We Will Answer All Your Questions
At The Law Office Of Talia Ravis, PA, we know just how difficult it can be to obtain your insurance benefits. That is why we are here to advocate on your behalf. Together, we can try to build a case that attempts to prove that the insurance company must pay out the benefits you are owed. We know that this process can be overwhelming and confusing, and you likely have numerous questions. That is why we have taken the time to answer some of our most frequently asked questions to provide you with a resource on how to handle your insurance company’s actions. Please reach out to us if you have any additional questions not listed here.
When Must I File My Claim, and How Do I Start?
As soon as you suffer an injury or illness that causes a short- or long-term disability, you must notify the insurance company that you will no longer be working and intend to file a claim. Many insurance policies include a “proof of loss” provision, requiring claimants to notify the insurance company of their disability and that you plan to file a claim within a particular time – usually 30 to 90 days. If you do not provide notice within the proof of loss period, your insurance company may argue they were prejudiced by the delay, as they were unable to assess your condition at the onset of the disability. For the most part, you want to notify your insurer as soon as possible to let them know you intend to file a claim.
What Role Does My Physician Play in a Long-Term Disability Insurance Claim?
Your doctor plays a vital role during the claims process, and he/she could be the difference between the success or failure of your claim. It can be complicated to challenge any decision reached by an insurance company, primarily when they use your own doctor’s opinions. For this reason, your doctor must understand what it means to be “disabled” under your policy. We will work with your doctor to ensure that he/she understands the importance of his/her role in the claims process and that all medical forms are prepared correctly.
Do I Have to Suffer a Loss of Income to Collect Disability Income Payments?
This will depend on your policy. Under some policies, you do not have to have an income loss to qualify for disability benefits. In these cases, you need to prove yours prevents you from performing your occupation’s substantial and material duties. Under other policies, if you are only residually or partially disabled, rather than totally disabled, you generally must suffer a percentage loss of pre-disability income to receive payments. In claims of total disability, your eligibility for benefits is usually determined by the loss of ability to perform your work duties. If your claim is residual, your eligibility for benefits is also related to income.

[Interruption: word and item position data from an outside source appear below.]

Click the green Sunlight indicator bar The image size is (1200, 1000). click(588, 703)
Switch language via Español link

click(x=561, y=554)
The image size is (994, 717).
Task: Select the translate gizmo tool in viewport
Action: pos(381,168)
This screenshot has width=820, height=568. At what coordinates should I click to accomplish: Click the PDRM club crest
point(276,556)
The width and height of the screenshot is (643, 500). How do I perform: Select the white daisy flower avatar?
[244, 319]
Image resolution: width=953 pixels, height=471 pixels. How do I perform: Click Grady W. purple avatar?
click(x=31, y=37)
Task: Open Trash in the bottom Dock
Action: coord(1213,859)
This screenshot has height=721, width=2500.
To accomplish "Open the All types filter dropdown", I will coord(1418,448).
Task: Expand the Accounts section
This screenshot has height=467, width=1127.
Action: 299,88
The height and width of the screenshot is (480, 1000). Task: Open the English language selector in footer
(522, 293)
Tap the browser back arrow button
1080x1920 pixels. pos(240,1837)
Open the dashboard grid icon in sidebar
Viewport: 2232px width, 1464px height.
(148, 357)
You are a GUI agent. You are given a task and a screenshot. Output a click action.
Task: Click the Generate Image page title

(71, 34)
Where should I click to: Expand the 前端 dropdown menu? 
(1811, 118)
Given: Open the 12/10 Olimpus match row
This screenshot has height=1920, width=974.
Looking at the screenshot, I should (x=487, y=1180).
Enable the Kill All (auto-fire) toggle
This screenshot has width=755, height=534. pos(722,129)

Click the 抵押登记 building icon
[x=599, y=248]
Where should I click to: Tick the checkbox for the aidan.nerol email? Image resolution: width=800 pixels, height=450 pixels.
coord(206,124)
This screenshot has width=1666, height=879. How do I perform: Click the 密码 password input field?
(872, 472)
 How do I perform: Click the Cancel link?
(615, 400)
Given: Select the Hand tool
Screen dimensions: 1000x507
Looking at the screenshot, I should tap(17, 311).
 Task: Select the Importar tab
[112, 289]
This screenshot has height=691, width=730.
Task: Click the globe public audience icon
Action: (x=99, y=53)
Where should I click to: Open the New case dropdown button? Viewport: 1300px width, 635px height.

Why Has My Insurance Company Denied My Claim for Disability Benefits?
There are many reasons why an insurance company may deny your claim for disability benefits. However, many companies routinely use the same few reasons to deny claims. The most common reasons that insurance companies deny disability claims include:
- Lack of Objective Medical Evidence: If your disability cannot be detected by an X-ray, MRI, or laboratory test, many insurance companies will deny the claim, alleging a lack of evidence to prove your condition. They will have their in-house doctors review your records and deny benefits contending that you are not totally disabled under the policy’s definition of “disability.”
- Coverage Issues: Insurance companies may deny benefits based on coverage issues, which include problems that arise during the application or enrollment process. They may also allege that you had a pre-existing condition that prevents coverage.
- Allegations of Improved Condition: If your claim has previously been accepted, your insurance company may suddenly terminate your benefits, alleging that your condition has improved enough for you to return to work. They may base this decision on an improvement they see in your records, or surveillance, or on an examination of you that they requested.
- Change of Definition From “Own Occupation” to “Any Occupation”: The insurance company may terminate benefits after the expiration of the “own occupation” time, which frequently occurs after benefits have been paid for 24 months. At the change of definition, the insurance company may claim that you are well enough to perform some job and not disabled under the “any occupation” definition, even if you are still unable to fulfill your previous job.
I Just Received a Letter Denying My Benefits. Am I Required to Appeal Before Filing a Lawsuit?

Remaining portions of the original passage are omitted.